Karina Lilia Pasquariello Mariano

Possui graduação em Ciências Sociais pela Universidade de São Paulo (1992), mestrado em Ciência Política pela Universidade de São Paulo (1996) e doutorado em Ciências Sociais pela Universidade Estadual de Campinas (2001). Atualmente é professora adjunta da Universidade Estadual Paulista Júlio de Mesquita Filho, na qual participa do Laboratório de Política e Governo e coordena o Grupo de Estudos Interdisciplinares em Cultura e Desenvolvimento (GEICD), que integra a Rede de Pesquisa em Política Externa e Regionalismo (REPRI). Integra o Grupo de Reflexión sobre Integración y Desarrollo en América Latina y Europa (GRIDALE).
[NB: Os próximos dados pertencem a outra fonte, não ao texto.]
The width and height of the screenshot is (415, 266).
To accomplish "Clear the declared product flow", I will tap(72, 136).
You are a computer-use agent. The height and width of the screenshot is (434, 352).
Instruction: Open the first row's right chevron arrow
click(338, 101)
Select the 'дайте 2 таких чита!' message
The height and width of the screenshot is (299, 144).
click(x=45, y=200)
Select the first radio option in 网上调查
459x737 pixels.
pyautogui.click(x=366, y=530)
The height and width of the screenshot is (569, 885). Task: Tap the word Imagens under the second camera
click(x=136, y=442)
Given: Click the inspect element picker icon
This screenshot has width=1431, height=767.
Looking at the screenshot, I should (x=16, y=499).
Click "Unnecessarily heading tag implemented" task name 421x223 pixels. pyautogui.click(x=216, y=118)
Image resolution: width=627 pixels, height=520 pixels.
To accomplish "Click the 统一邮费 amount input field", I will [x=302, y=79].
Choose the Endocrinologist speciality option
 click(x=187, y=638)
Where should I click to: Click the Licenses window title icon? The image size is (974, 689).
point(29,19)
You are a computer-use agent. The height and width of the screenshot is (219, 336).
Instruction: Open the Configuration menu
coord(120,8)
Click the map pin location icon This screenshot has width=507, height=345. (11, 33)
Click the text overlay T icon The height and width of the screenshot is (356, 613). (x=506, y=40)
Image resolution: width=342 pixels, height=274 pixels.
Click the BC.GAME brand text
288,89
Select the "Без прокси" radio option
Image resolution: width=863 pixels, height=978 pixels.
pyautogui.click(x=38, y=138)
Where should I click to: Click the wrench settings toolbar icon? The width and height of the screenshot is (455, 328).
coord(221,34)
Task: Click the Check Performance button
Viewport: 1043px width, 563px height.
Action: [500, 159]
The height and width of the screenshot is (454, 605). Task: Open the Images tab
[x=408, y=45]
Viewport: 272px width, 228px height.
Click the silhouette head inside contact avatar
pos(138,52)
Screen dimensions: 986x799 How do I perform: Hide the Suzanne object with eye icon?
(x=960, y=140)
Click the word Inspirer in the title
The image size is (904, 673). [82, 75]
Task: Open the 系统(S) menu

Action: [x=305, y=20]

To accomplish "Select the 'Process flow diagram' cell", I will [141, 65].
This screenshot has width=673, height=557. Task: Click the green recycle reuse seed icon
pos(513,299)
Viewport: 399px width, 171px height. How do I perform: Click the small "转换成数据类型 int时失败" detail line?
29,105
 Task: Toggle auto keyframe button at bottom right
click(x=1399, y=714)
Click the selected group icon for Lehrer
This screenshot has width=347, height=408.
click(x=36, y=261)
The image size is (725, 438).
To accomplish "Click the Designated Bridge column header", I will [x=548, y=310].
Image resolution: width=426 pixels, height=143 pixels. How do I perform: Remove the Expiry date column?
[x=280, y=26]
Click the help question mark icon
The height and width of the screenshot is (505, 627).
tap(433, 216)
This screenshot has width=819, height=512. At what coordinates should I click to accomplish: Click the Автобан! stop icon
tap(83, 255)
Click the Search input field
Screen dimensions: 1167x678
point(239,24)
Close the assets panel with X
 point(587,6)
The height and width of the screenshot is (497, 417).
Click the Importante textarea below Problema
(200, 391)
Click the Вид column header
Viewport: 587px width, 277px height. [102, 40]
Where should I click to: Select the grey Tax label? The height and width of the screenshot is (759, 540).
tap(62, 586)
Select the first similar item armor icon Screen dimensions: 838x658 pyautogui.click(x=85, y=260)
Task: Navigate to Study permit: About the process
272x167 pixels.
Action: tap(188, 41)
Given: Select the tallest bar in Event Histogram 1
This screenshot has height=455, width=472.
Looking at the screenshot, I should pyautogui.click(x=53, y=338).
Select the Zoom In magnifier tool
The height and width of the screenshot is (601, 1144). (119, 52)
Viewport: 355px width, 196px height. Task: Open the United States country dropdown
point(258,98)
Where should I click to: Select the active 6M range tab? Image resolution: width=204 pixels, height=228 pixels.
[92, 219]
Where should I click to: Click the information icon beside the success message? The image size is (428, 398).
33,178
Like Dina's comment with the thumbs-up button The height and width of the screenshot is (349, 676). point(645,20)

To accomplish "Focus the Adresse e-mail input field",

É bolsista Produtividade do CNPq e desde 1992 é pesquisadora da Equipe de Relações Internacionais do Centro de Estudos de Cultura Contemporânea (CEDEC), a qual coordena desde 2016. Tem experiência na área de Ciência Política, com ênfase em Integração Regional, atuando principalmente nos seguintes temas: Mercosul, teorias de integração, União Europeia, relações internacionais, sindicatos, parlamentos regionais e democracia.